**SHORT TASK:** Reproduce the listing word for word, from the line with "Pick the cell" up to and including the line with "pos(105,403)", and nothing else.

**PROVIDED RECORDS:**

+ + + +

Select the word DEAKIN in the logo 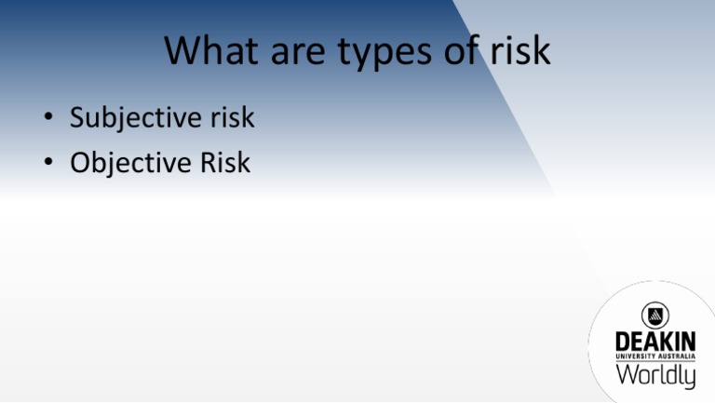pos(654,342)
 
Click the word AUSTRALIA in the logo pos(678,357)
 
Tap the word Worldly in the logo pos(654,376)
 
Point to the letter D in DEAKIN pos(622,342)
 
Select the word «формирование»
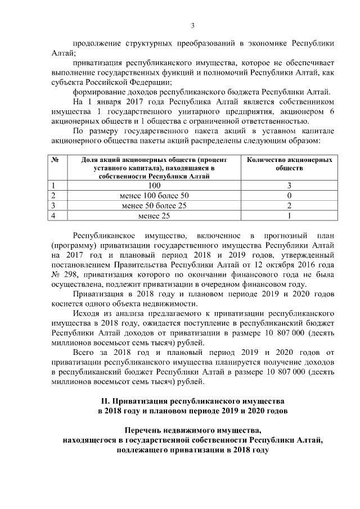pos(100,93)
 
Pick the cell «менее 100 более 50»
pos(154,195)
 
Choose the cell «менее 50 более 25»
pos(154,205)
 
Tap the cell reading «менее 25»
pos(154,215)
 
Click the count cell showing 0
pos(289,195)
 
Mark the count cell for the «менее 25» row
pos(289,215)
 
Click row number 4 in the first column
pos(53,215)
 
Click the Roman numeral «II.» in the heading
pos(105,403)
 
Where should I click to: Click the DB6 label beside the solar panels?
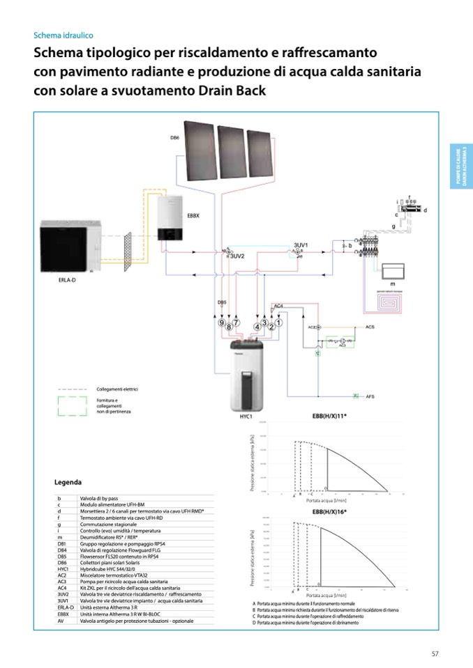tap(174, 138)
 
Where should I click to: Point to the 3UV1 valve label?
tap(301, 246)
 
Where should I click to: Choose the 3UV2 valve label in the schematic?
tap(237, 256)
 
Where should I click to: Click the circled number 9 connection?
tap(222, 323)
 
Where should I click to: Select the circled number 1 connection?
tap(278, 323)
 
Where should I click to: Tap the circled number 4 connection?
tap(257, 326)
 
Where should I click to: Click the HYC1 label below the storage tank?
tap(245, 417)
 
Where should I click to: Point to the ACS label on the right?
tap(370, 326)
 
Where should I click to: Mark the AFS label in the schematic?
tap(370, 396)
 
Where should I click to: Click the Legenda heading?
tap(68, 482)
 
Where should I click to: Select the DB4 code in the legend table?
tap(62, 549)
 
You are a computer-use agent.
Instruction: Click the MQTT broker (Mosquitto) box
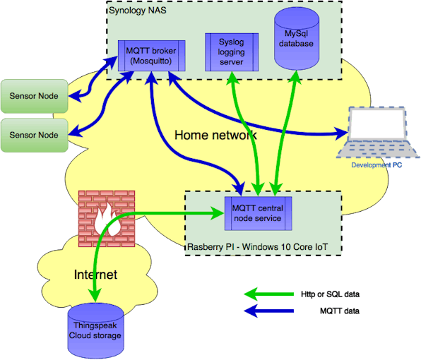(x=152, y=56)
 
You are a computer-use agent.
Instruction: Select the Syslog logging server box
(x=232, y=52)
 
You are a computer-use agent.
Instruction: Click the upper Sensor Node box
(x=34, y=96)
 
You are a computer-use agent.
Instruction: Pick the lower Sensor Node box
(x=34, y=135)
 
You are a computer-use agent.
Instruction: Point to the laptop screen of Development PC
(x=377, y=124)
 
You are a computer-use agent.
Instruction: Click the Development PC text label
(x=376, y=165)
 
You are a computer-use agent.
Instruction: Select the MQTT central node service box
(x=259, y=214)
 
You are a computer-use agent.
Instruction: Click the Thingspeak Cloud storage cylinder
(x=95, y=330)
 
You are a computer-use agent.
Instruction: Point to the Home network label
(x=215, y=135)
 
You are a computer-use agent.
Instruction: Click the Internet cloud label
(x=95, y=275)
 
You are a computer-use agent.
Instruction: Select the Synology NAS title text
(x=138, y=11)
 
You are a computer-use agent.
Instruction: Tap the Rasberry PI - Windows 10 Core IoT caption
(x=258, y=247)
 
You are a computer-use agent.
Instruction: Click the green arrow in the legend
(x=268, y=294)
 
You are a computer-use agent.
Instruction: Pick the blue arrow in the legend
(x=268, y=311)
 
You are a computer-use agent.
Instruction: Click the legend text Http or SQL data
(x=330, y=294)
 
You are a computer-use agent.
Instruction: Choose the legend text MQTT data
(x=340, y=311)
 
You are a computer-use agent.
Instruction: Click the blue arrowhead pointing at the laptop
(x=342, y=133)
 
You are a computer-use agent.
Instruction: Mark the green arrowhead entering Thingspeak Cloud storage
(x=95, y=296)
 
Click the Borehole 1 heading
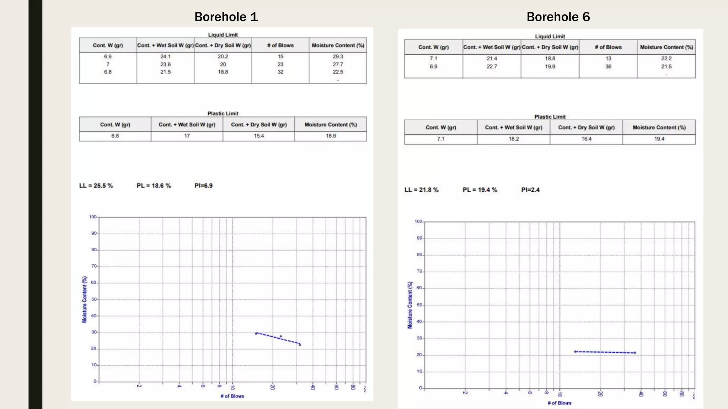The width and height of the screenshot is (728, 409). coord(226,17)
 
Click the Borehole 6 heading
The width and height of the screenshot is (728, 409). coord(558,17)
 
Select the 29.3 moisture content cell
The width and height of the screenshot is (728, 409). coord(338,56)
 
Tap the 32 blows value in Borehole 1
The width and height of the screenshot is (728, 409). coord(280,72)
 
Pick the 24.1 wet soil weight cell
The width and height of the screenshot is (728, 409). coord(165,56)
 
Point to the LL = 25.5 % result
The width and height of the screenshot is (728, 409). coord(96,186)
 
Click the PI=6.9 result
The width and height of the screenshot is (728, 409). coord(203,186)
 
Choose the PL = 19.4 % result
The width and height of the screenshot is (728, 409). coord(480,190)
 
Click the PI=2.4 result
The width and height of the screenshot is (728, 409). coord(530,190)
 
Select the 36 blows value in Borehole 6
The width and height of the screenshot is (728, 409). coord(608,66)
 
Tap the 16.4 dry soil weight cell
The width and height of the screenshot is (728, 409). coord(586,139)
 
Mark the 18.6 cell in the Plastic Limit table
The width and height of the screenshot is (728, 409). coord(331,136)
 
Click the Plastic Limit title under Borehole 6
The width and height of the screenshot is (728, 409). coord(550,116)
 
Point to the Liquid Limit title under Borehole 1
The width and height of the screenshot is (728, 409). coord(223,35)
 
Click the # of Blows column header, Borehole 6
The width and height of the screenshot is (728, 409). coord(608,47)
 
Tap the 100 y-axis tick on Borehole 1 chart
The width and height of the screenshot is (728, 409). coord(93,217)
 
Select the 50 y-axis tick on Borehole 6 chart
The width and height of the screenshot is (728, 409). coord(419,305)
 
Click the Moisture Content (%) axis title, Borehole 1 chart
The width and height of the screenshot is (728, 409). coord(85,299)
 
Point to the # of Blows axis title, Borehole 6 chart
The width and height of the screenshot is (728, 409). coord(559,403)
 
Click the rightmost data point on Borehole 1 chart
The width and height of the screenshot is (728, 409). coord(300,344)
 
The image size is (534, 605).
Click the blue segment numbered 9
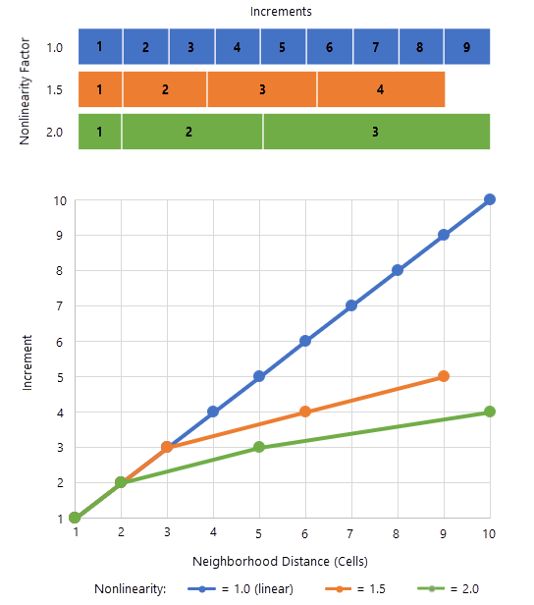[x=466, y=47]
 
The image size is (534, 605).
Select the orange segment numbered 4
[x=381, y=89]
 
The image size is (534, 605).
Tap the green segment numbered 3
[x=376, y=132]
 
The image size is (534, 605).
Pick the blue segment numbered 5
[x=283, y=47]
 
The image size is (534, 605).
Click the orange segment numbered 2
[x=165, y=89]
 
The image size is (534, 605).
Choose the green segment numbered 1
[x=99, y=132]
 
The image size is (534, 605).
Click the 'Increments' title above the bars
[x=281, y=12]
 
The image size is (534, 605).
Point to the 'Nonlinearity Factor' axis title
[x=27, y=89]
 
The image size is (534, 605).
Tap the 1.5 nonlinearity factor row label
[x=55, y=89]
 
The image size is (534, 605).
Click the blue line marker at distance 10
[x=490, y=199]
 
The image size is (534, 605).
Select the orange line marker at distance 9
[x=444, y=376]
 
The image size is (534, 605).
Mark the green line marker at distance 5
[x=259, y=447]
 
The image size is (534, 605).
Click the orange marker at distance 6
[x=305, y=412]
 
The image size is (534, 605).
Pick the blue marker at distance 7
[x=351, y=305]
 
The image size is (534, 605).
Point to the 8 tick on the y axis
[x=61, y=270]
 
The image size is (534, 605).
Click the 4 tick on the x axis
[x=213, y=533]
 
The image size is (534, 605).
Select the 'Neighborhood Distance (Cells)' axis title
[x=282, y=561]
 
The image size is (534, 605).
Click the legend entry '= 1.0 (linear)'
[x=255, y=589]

+ + + +

**COMPLETE ANSWER:**
Pick the cell «менее 100 более 50»
pos(154,195)
 
Choose the cell «менее 50 более 25»
pos(154,205)
 
Tap the cell reading «менее 25»
pos(154,215)
 
Click the count cell showing 0
pos(289,195)
 
Mark the count cell for the «менее 25» row
pos(289,215)
 
Click row number 4 in the first column
pos(53,215)
 
Click the Roman numeral «II.» in the heading
pos(105,403)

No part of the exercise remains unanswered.